_Task requirements_:
1. Rewrite the paragraph of the vitamin D text that begins "Your doctor can order a blood test" as a short list that keeps its main facts.
2. Please copy the vitamin D text word for word, starting at "The goals of" and ending at "vitamin D supplements.".

_Source document_:
Lack of vitamin D is not quite as obvious in adults. Signs and symptoms might include:

  • Fatigue.
  • Bone pain.
  • Muscle weakness, muscle aches, or muscle cramps.
  • Mood changes, like depression.

Diagnosis and Tests

How is a vitamin D deficiency diagnosed?

Your doctor can order a blood test to measure your levels of vitamin D. There are two types of tests that might be ordered, but the most common is the 25-hydroxyvitamin D, known as 25(OH)D for short. For the blood test, a technician will use a needle to take blood from a vein. You do not need to fast or otherwise prepare for this type of test.

What do vitamin D test results mean?

There are some differing opinions about what levels of vitamin D work the best for each person. Laboratories might use different numbers for reference. Please discuss your results with your doctor.

How often do you need to get your vitamin D levels checked?

Doctors do not usually order routine checks of vitamin D levels, but they might need to check your levels if you have certain medical conditions or risk factors for vitamin D deficiency. Sometimes vitamin D levels can be checked as a cause of symptoms such as long-lasting body aches, a history of falls or bone fractures without significant trauma.

Management and Treatment

How is vitamin D deficiency treated?

The goals of treatment and prevention are the same—to reach, and then maintain, an adequate level of vitamin D in the body. While you might consider eating more foods that contain vitamin D and getting a little bit of sunlight, you will likely be told to take vitamin D supplements.

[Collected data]
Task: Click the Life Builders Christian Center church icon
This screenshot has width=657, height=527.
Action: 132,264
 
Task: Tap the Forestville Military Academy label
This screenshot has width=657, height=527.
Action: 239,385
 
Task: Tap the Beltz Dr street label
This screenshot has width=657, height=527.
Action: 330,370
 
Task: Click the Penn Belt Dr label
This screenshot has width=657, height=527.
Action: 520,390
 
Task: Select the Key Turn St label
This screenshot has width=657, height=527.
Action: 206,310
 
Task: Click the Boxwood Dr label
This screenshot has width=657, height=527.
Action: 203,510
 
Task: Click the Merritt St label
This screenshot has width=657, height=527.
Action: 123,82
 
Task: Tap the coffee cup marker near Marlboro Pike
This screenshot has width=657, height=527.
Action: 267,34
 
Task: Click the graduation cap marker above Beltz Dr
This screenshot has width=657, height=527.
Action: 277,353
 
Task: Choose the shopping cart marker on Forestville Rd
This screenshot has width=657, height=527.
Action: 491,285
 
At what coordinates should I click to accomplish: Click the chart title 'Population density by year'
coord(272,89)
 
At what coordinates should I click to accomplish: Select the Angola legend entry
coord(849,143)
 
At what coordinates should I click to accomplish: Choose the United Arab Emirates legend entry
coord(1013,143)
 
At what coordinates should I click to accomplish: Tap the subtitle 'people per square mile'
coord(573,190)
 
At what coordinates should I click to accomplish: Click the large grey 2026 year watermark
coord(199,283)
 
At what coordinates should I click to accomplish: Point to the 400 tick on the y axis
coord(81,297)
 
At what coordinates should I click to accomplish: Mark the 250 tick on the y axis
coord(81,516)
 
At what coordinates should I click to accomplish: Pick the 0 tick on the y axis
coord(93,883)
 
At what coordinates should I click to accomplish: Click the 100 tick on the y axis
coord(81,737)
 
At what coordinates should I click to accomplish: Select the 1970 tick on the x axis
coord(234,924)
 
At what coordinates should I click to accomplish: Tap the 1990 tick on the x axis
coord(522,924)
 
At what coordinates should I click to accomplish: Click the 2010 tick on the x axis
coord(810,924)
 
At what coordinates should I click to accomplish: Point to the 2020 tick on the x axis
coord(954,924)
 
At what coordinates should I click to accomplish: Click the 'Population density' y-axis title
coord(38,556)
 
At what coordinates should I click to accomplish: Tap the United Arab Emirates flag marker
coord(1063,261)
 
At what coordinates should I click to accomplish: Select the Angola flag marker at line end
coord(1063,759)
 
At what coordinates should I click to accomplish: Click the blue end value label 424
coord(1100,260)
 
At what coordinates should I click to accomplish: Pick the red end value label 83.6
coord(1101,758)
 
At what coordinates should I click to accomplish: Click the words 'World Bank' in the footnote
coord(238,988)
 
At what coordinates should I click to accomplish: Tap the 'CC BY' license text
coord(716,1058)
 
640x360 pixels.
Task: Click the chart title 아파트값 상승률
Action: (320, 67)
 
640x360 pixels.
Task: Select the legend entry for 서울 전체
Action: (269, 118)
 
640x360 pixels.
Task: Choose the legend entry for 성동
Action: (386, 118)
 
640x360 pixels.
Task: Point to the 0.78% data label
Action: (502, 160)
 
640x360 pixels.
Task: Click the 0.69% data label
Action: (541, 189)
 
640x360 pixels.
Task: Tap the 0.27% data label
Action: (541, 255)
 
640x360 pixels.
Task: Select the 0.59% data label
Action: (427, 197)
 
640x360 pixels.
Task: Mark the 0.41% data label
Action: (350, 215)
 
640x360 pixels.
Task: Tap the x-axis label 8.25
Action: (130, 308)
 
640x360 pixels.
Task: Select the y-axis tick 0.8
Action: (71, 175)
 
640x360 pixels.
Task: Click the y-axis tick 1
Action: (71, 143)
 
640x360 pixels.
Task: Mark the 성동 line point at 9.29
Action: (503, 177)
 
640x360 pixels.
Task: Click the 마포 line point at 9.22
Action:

_Answers_:
1.
- A doctor can order a blood test to measure vitamin D levels.
- Two types of tests might be ordered. The most common is 25-hydroxyvitamin D, or 25(OH)D.
- A technician uses a needle to take blood from a vein.
- No fasting or other preparation is needed.

2.
The goals of treatment and prevention are the same—to reach, and then maintain, an adequate level of vitamin D in the body. While you might consider eating more foods that contain vitamin D and getting a little bit of sunlight, you will likely be told to take vitamin D supplements.